- [What the exercise asks]: The data should be duplicated exactly, with every word kept as it is.

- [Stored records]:
---+---

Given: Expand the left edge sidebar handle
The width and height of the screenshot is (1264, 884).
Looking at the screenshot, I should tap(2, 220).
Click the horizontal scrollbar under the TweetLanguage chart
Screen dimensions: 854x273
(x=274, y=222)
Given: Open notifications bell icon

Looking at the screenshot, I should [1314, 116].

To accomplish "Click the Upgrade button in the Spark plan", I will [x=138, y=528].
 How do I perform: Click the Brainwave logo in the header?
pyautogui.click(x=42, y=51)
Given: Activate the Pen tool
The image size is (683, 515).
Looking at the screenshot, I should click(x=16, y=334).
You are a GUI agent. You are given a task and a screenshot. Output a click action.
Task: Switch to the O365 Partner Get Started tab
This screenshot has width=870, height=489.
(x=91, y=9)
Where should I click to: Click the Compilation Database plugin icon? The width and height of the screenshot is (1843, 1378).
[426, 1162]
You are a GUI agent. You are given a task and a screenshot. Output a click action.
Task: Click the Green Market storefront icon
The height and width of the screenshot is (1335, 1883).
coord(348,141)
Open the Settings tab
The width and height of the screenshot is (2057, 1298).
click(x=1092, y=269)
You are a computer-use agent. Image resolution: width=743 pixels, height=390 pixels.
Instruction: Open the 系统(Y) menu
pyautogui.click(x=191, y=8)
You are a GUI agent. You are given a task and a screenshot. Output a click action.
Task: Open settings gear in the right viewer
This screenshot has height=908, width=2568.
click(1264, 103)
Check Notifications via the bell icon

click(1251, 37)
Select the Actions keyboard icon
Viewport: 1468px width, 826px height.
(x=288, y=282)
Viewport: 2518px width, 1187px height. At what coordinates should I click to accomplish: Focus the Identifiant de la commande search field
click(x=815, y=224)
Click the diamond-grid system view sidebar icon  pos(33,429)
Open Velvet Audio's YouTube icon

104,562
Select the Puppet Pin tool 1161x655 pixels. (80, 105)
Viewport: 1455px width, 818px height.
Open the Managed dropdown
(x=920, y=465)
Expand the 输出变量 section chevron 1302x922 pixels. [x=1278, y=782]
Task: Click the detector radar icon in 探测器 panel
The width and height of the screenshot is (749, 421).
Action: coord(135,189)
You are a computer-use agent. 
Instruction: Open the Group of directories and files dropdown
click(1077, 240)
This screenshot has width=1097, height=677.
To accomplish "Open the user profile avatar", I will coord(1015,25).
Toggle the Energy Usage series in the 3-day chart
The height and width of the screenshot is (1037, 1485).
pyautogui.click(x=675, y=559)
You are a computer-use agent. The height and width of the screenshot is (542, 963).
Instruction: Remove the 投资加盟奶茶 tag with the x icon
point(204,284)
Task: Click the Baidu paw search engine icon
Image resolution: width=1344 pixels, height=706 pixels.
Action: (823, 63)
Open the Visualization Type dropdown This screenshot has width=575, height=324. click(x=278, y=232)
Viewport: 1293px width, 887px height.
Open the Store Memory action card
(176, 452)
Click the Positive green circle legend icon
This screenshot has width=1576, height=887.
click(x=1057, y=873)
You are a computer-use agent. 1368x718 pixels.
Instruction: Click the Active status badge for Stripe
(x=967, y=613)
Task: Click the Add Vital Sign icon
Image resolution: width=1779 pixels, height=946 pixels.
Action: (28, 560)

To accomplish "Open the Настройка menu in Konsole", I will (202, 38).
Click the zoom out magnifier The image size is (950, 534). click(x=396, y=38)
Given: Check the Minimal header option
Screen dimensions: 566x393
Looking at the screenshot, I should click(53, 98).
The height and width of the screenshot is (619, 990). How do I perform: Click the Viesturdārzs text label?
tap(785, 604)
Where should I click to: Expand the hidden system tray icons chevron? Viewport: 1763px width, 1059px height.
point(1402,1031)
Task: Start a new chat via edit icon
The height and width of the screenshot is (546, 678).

---+---

- [Solution]:
Given: Expand the left edge sidebar handle
The width and height of the screenshot is (1264, 884).
Looking at the screenshot, I should tap(2, 220).
Click the horizontal scrollbar under the TweetLanguage chart
Screen dimensions: 854x273
(x=274, y=222)
Given: Open notifications bell icon

Looking at the screenshot, I should [1314, 116].

To accomplish "Click the Upgrade button in the Spark plan", I will [x=138, y=528].
 How do I perform: Click the Brainwave logo in the header?
pyautogui.click(x=42, y=51)
Given: Activate the Pen tool
The image size is (683, 515).
Looking at the screenshot, I should click(x=16, y=334).
You are a GUI agent. You are given a task and a screenshot. Output a click action.
Task: Switch to the O365 Partner Get Started tab
This screenshot has width=870, height=489.
(x=91, y=9)
Where should I click to: Click the Compilation Database plugin icon? The width and height of the screenshot is (1843, 1378).
[426, 1162]
You are a GUI agent. You are given a task and a screenshot. Output a click action.
Task: Click the Green Market storefront icon
The height and width of the screenshot is (1335, 1883).
coord(348,141)
Open the Settings tab
The width and height of the screenshot is (2057, 1298).
click(x=1092, y=269)
You are a computer-use agent. Image resolution: width=743 pixels, height=390 pixels.
Instruction: Open the 系统(Y) menu
pyautogui.click(x=191, y=8)
You are a GUI agent. You are given a task and a screenshot. Output a click action.
Task: Open settings gear in the right viewer
This screenshot has height=908, width=2568.
click(1264, 103)
Check Notifications via the bell icon

click(1251, 37)
Select the Actions keyboard icon
Viewport: 1468px width, 826px height.
(x=288, y=282)
Viewport: 2518px width, 1187px height. At what coordinates should I click to accomplish: Focus the Identifiant de la commande search field
click(x=815, y=224)
Click the diamond-grid system view sidebar icon  pos(33,429)
Open Velvet Audio's YouTube icon

104,562
Select the Puppet Pin tool 1161x655 pixels. (80, 105)
Viewport: 1455px width, 818px height.
Open the Managed dropdown
(x=920, y=465)
Expand the 输出变量 section chevron 1302x922 pixels. [x=1278, y=782]
Task: Click the detector radar icon in 探测器 panel
The width and height of the screenshot is (749, 421).
Action: coord(135,189)
You are a computer-use agent. 
Instruction: Open the Group of directories and files dropdown
click(1077, 240)
This screenshot has width=1097, height=677.
To accomplish "Open the user profile avatar", I will coord(1015,25).
Toggle the Energy Usage series in the 3-day chart
The height and width of the screenshot is (1037, 1485).
pyautogui.click(x=675, y=559)
You are a computer-use agent. The height and width of the screenshot is (542, 963).
Instruction: Remove the 投资加盟奶茶 tag with the x icon
point(204,284)
Task: Click the Baidu paw search engine icon
Image resolution: width=1344 pixels, height=706 pixels.
Action: (823, 63)
Open the Visualization Type dropdown This screenshot has width=575, height=324. click(x=278, y=232)
Viewport: 1293px width, 887px height.
Open the Store Memory action card
(176, 452)
Click the Positive green circle legend icon
This screenshot has width=1576, height=887.
click(x=1057, y=873)
You are a computer-use agent. 1368x718 pixels.
Instruction: Click the Active status badge for Stripe
(x=967, y=613)
Task: Click the Add Vital Sign icon
Image resolution: width=1779 pixels, height=946 pixels.
Action: (28, 560)

To accomplish "Open the Настройка menu in Konsole", I will (202, 38).
Click the zoom out magnifier The image size is (950, 534). click(x=396, y=38)
Given: Check the Minimal header option
Screen dimensions: 566x393
Looking at the screenshot, I should click(53, 98).
The height and width of the screenshot is (619, 990). How do I perform: Click the Viesturdārzs text label?
tap(785, 604)
Where should I click to: Expand the hidden system tray icons chevron? Viewport: 1763px width, 1059px height.
point(1402,1031)
Task: Start a new chat via edit icon
The height and width of the screenshot is (546, 678).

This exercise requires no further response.